Yang Hengjun, a Chinese-Australian dissident and former diplomat, with his wife Yuan Xiaoliang  - Chongyi Feng
Yang Hengjun, a Chinese-Australian dissident and former diplomat, with his wife Yuan Xiaoliang - Chongyi Feng

A Chinese-Australian writer could face the death penalty or a long jail term after China confirmed he had been arrested on suspicion of spying.

Yang Hengjun, a 54-year old Sydney-based academic, has been held without charge after flying into Guangzhou from New York with his wife and child in January.

He has been under investigation after being accused of harming China's national security, but Australian officials have been told he is now suspected of espionage.

It is understood the former Chinese diplomat was held at a residential surveillance centre in southern Beijing before being transferred a state security prison.

Australia has traditionally been keen to avoid friction with Beijing, but Yang's arrest will increase public pressure on Canberra to take a tougher line against its most important trade partner.

“We have serious concerns for Dr Yang's welfare, and about the conditions under which he is being been held. We have expressed these in clear terms to the Chinese authorities," foreign minister Marise Payne said.

"I respectfully reiterate my previous requests that if Dr Yang is being held for his political beliefs, he should be released.”
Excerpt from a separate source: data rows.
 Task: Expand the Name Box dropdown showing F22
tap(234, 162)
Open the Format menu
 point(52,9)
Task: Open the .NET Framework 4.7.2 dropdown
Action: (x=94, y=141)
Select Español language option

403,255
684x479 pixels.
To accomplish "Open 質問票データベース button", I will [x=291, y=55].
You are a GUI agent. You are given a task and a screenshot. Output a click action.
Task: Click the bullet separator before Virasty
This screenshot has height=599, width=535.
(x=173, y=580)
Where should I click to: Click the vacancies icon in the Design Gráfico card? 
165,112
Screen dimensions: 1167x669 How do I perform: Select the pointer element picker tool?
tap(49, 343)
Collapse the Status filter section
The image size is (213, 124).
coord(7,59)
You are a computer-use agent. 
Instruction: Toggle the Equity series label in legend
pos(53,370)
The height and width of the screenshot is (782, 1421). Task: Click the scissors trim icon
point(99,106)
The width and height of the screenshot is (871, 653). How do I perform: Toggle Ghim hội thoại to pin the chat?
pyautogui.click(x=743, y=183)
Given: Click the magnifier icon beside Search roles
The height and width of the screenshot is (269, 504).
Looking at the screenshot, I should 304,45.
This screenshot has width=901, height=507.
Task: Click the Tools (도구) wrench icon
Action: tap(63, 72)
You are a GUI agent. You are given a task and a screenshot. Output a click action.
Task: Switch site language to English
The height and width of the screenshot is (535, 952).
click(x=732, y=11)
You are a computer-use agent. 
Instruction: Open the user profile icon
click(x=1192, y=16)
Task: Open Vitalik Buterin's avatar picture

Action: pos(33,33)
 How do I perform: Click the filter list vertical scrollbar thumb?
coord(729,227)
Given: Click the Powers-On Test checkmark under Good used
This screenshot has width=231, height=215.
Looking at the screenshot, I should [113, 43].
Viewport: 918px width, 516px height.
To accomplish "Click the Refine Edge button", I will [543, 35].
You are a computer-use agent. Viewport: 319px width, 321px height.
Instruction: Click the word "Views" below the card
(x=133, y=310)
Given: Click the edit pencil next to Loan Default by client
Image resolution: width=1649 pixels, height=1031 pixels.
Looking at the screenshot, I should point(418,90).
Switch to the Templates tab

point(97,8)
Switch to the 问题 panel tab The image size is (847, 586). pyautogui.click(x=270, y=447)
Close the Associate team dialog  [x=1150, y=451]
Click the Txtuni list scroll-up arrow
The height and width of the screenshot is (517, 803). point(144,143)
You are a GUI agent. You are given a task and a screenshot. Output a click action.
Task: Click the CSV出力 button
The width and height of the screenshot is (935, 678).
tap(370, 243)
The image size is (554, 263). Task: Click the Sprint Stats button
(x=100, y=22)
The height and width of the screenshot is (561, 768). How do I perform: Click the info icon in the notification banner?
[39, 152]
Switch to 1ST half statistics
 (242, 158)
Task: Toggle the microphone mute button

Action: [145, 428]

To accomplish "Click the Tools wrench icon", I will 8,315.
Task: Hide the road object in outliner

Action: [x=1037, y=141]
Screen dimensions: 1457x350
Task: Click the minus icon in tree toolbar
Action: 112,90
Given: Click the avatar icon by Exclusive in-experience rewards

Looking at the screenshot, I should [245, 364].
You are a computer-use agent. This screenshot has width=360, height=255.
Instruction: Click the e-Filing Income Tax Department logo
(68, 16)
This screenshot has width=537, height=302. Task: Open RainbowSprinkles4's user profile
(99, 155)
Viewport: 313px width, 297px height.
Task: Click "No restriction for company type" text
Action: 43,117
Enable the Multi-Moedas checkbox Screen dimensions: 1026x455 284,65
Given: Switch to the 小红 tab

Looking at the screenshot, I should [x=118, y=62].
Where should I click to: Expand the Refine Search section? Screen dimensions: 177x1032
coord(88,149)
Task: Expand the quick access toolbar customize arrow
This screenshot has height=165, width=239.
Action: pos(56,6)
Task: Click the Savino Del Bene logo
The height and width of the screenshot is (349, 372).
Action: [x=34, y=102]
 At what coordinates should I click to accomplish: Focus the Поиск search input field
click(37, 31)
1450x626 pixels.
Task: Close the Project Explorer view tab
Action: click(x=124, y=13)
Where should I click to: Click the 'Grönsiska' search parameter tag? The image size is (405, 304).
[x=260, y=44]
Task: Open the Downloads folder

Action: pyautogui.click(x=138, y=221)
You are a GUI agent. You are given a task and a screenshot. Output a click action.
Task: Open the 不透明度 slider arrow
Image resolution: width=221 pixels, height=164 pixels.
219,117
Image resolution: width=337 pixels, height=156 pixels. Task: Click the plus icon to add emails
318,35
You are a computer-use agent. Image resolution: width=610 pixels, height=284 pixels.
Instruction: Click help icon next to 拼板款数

Analysts fear the author, who has been an outspoken critic of Chinese authorities, could be punished as a warning to other pro-democracy agitators.

Alex Joske, from the Australian Strategic Policy Institute, urged Britain and other western powers to intervene on his behalf. “Countries like the UK, Canada, the US all have a stake in this. They all have a duty to try to protect the rights of who are being oppressed by totalitarian states and trying to make sure that the rule of law is being upheld,” he told the Australian Broadcasting Corp.

Dr Yang's wife Yuan Xiaoliang has been granted permanent residency by Australia, but China has stopped her leaving the country.

Feng Chongyi, an academic at the University of Technology Sydney and a friend of Dr Yang, said Beijing was trying to pressure Canberra over its ban on Chinese telecommunications giant Huawei participating in Australia’s new 5G mobile network.

A Chinese foreign ministry spokesman insisted the writer was being processed in accordance with the law, and in a broadside to Canberra,  said Beijing was strongly dissatisfied with Australia's comments on his detention and called on it not interfere in the case.